### TASK TO COMPLETE
Lines from the one containing "Click the Cut scissors icon" through the final line of the records below are needed, copied exactly, with no pictures.

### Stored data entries
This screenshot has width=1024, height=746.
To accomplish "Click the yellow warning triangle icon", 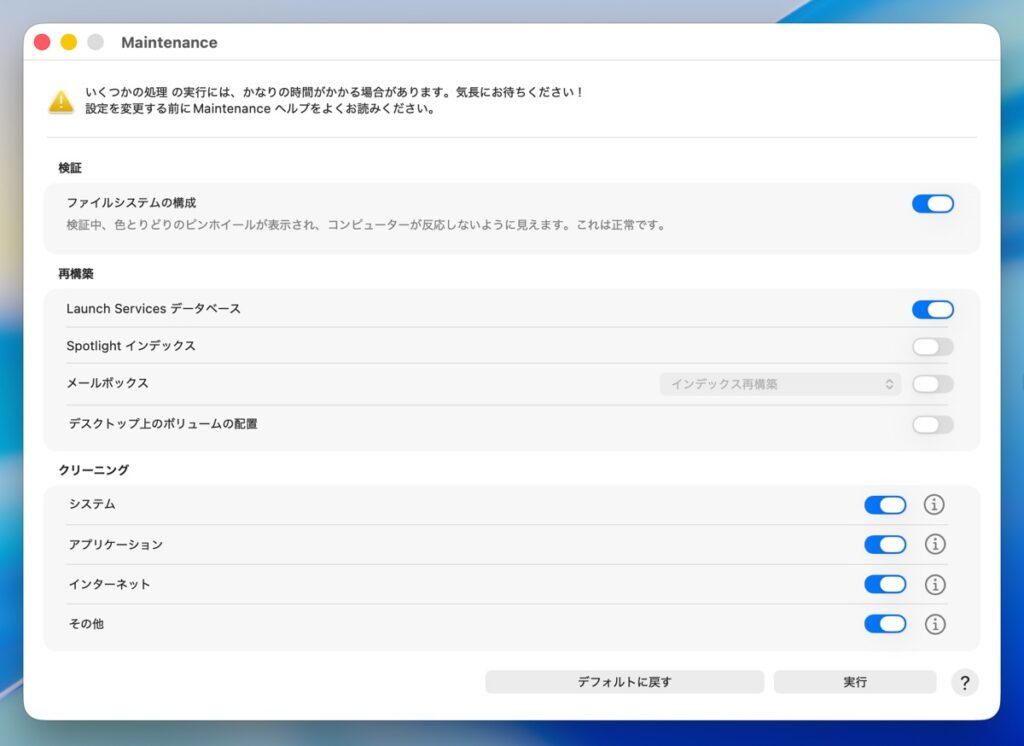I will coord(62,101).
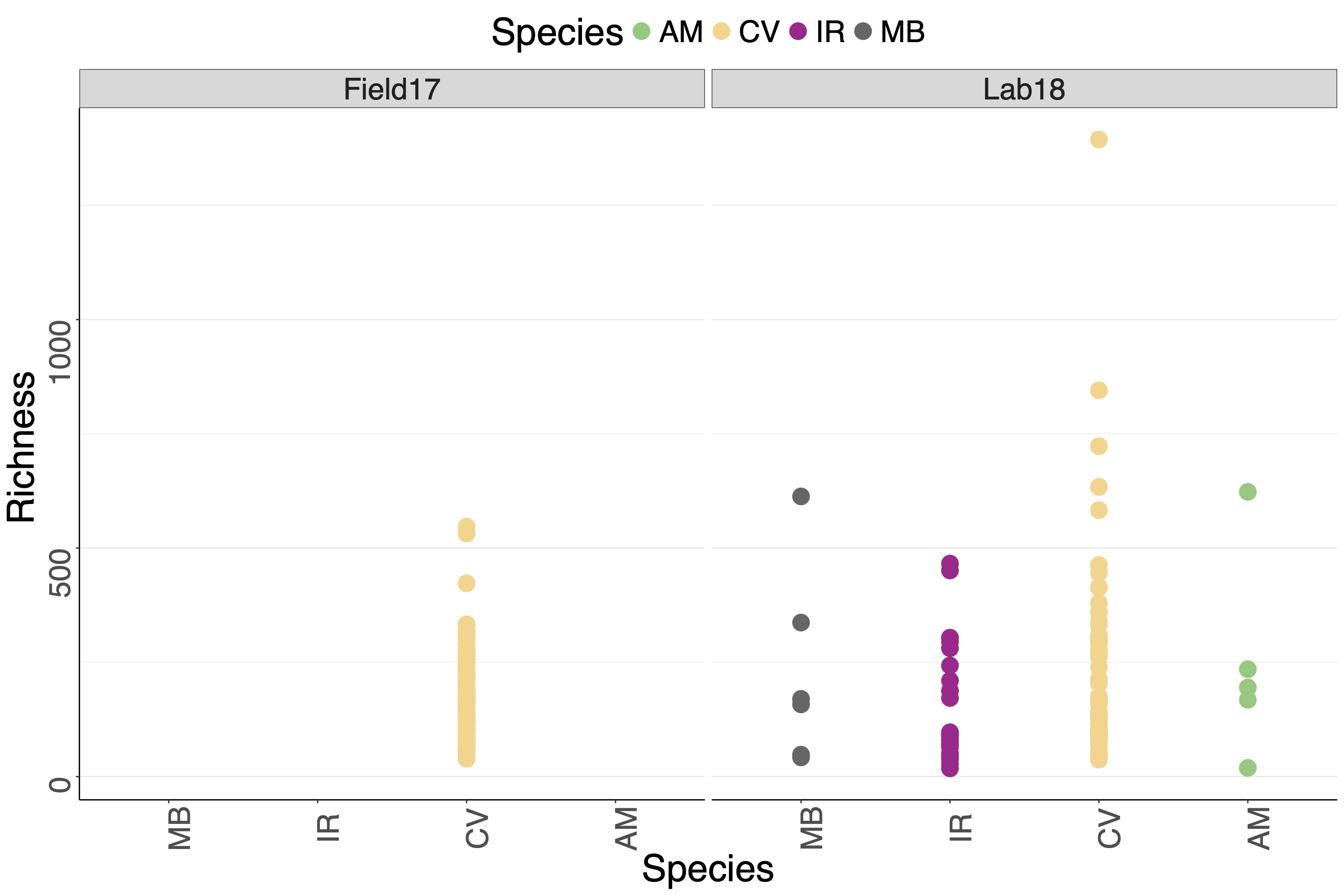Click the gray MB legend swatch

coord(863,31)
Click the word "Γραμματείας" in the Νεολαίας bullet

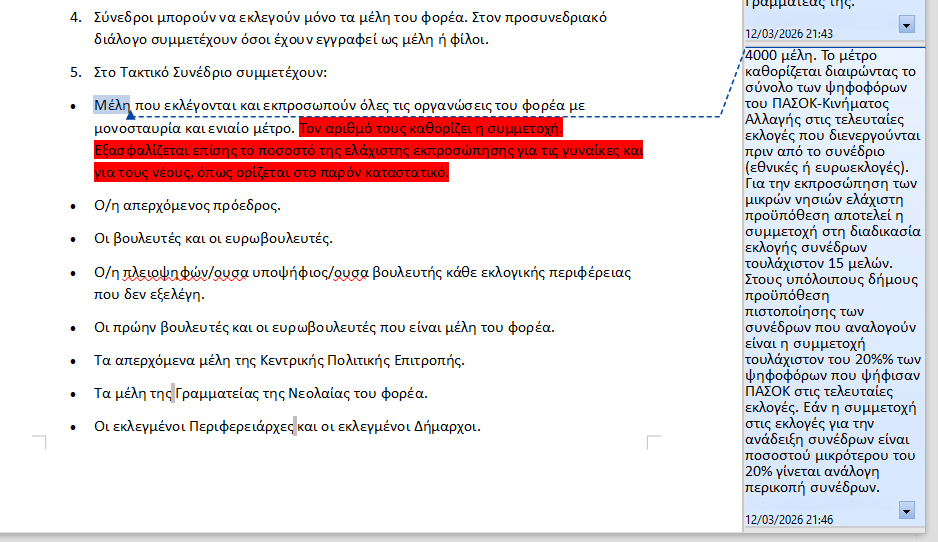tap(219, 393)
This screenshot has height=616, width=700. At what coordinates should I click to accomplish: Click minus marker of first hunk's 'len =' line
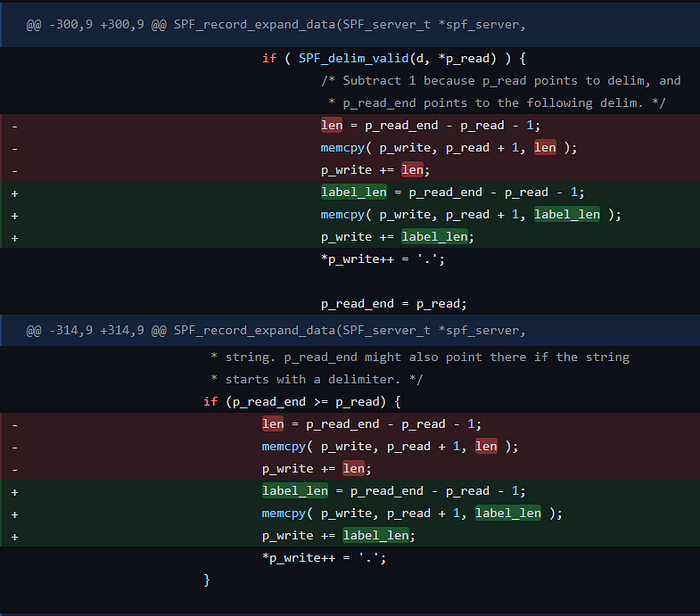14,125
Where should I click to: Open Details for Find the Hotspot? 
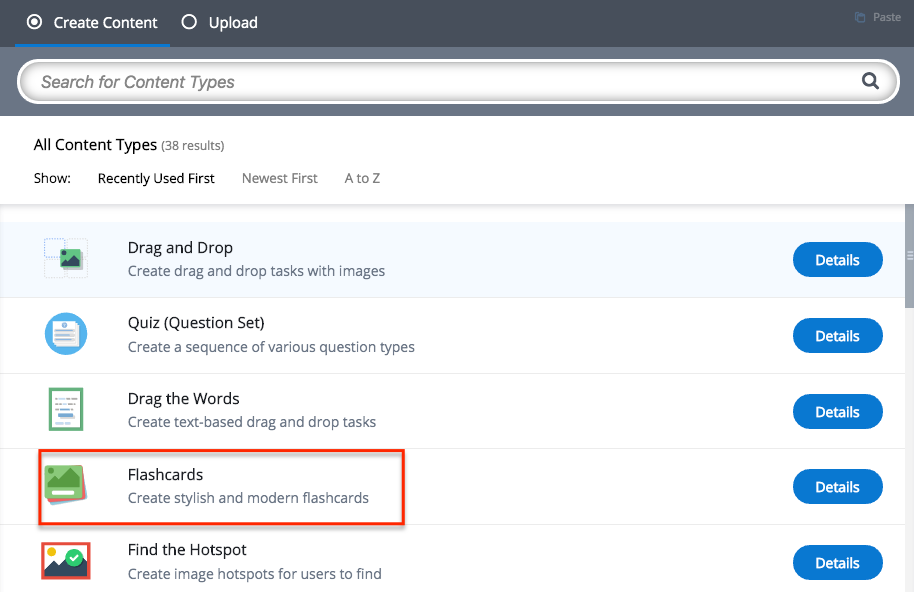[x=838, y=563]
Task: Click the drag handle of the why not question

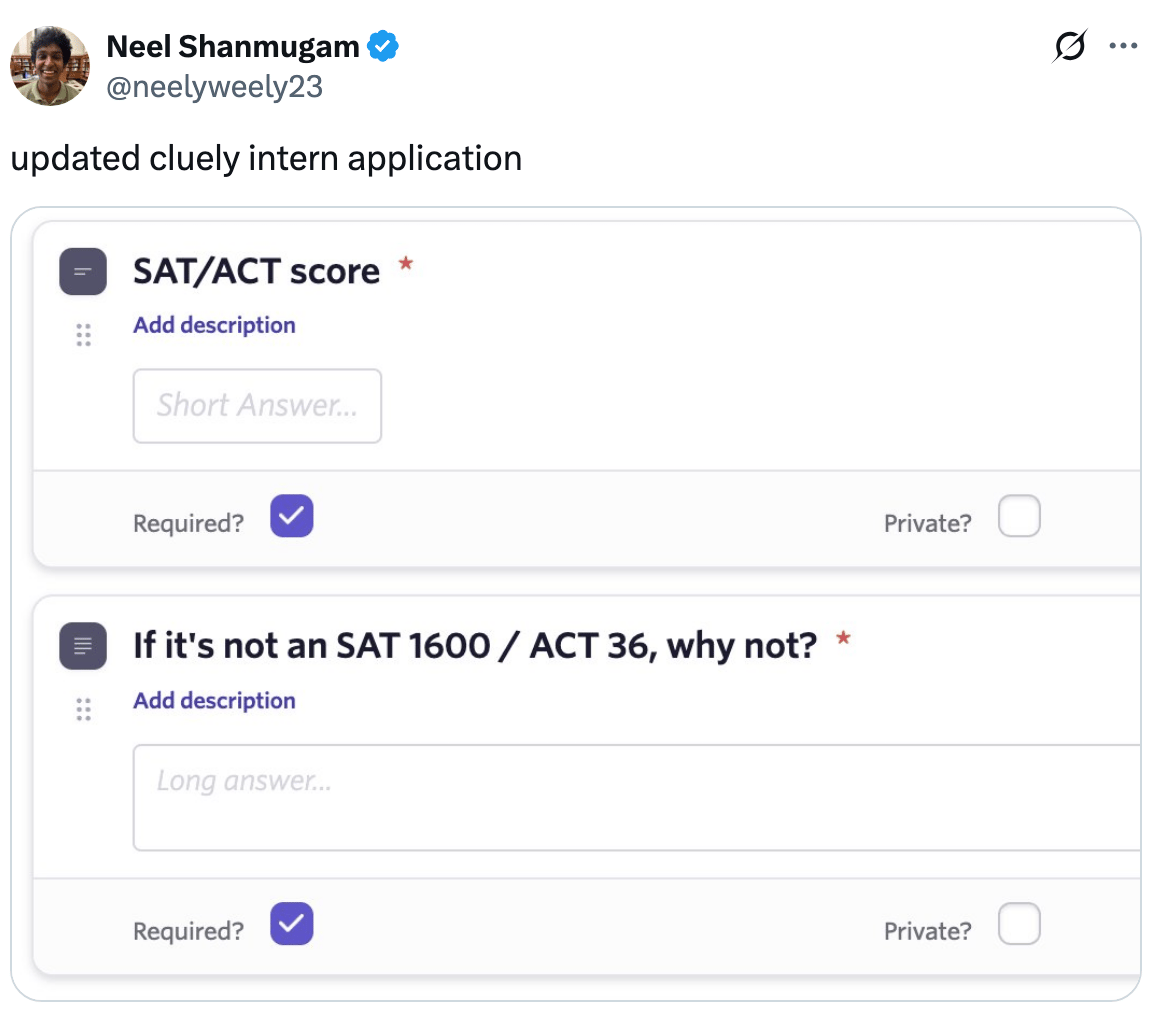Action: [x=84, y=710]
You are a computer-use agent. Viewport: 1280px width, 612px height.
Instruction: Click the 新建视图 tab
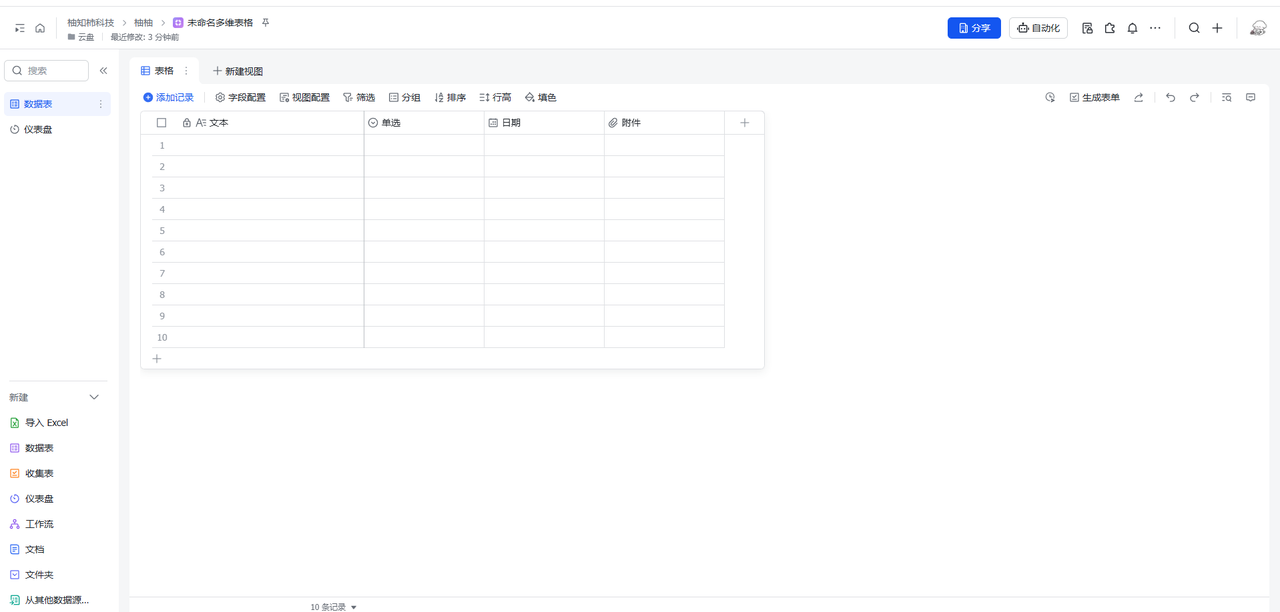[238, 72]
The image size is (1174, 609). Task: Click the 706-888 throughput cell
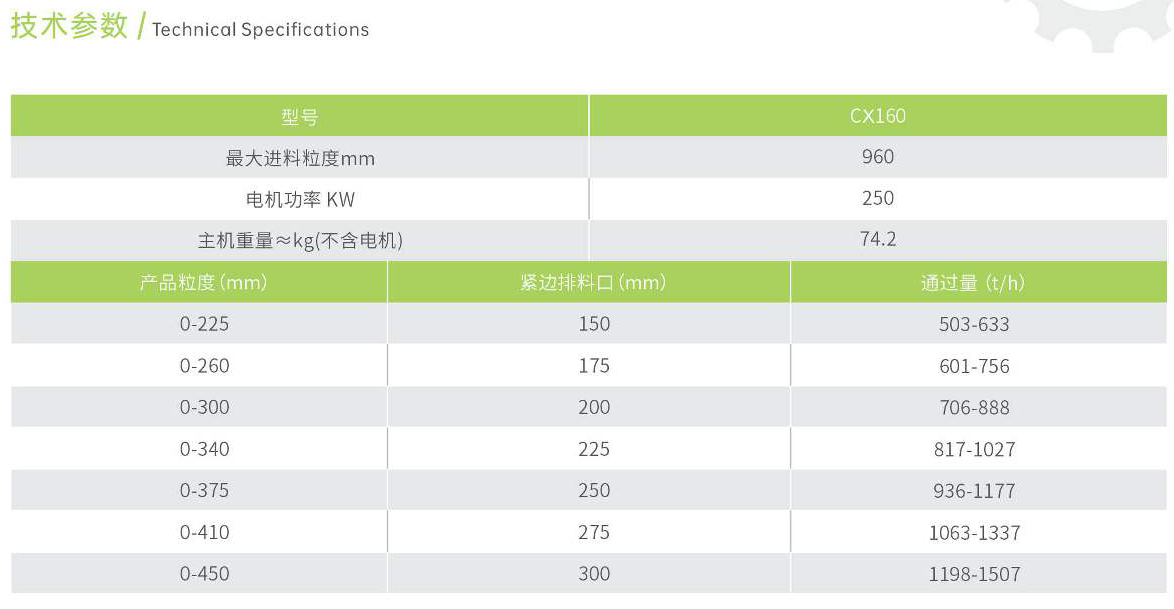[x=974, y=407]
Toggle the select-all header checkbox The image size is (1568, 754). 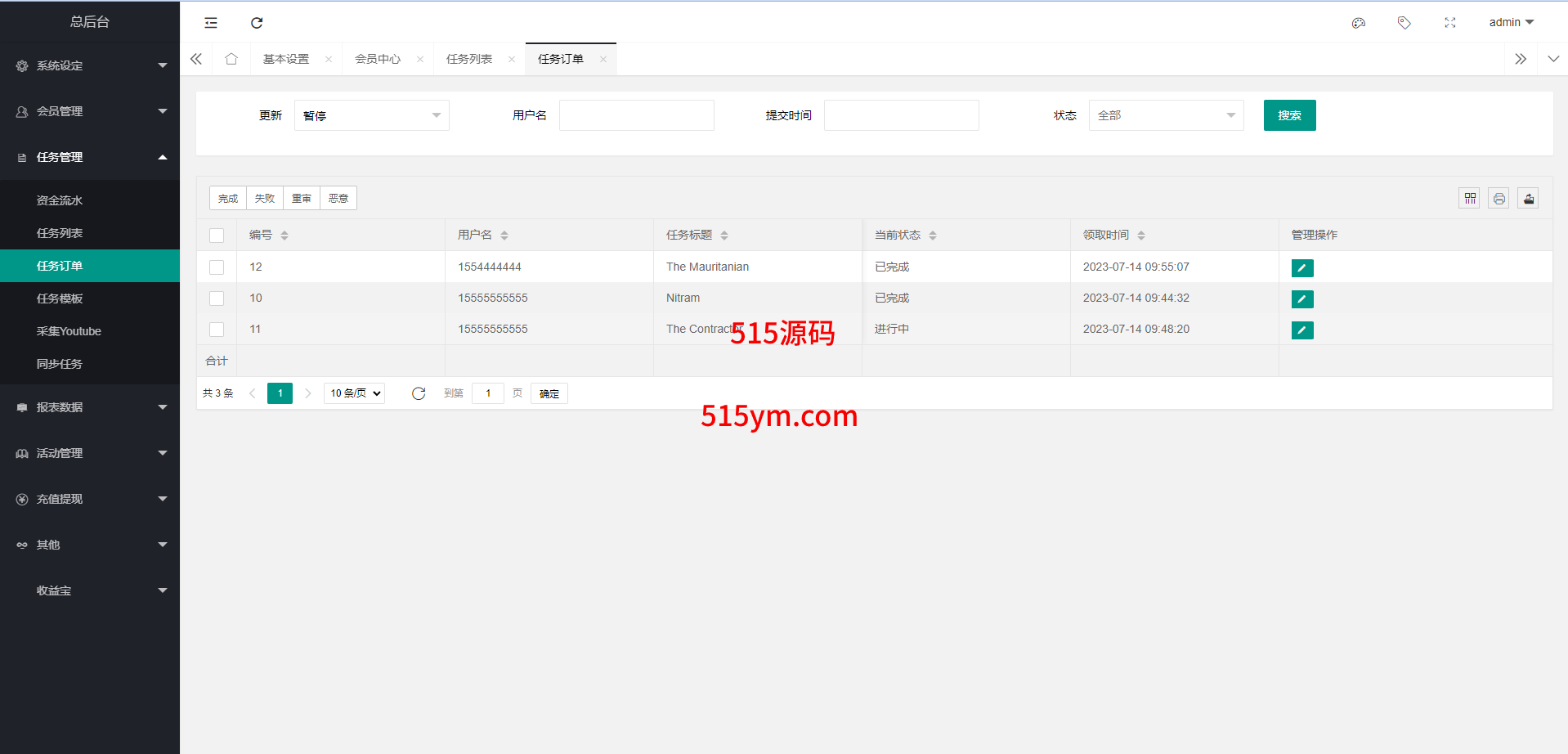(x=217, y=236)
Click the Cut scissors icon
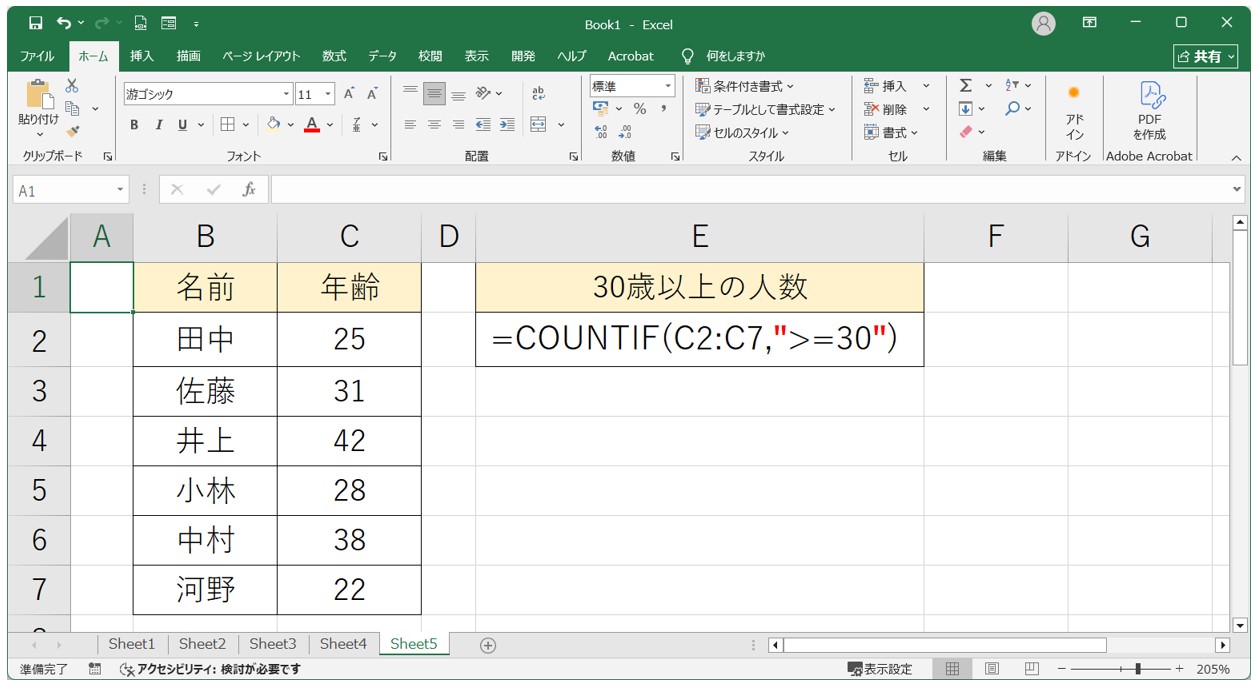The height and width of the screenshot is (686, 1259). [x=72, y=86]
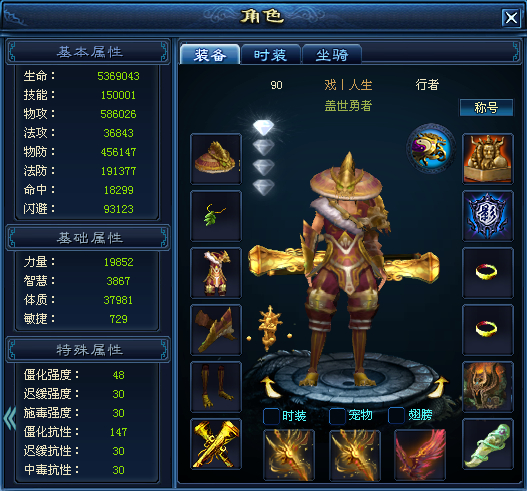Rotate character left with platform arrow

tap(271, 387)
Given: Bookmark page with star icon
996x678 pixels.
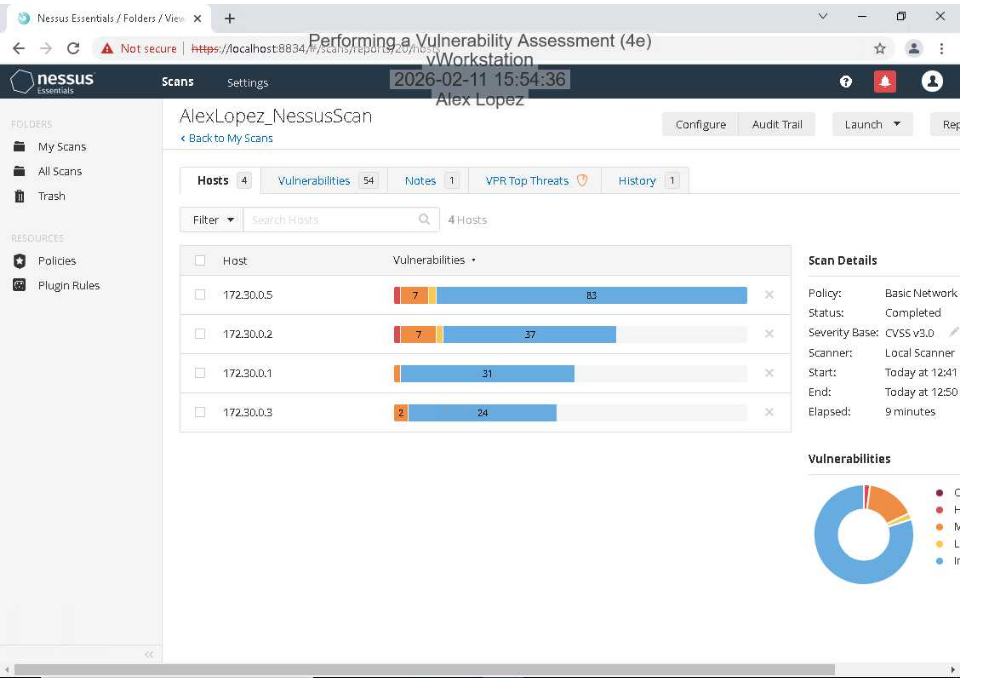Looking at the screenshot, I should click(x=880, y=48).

### THE COMPLETED TASK
Click the Cut scissors icon
The height and width of the screenshot is (686, 1259). [x=72, y=86]
Rotate character left with platform arrow

tap(271, 387)
Given: Bookmark page with star icon
996x678 pixels.
Looking at the screenshot, I should click(x=880, y=48).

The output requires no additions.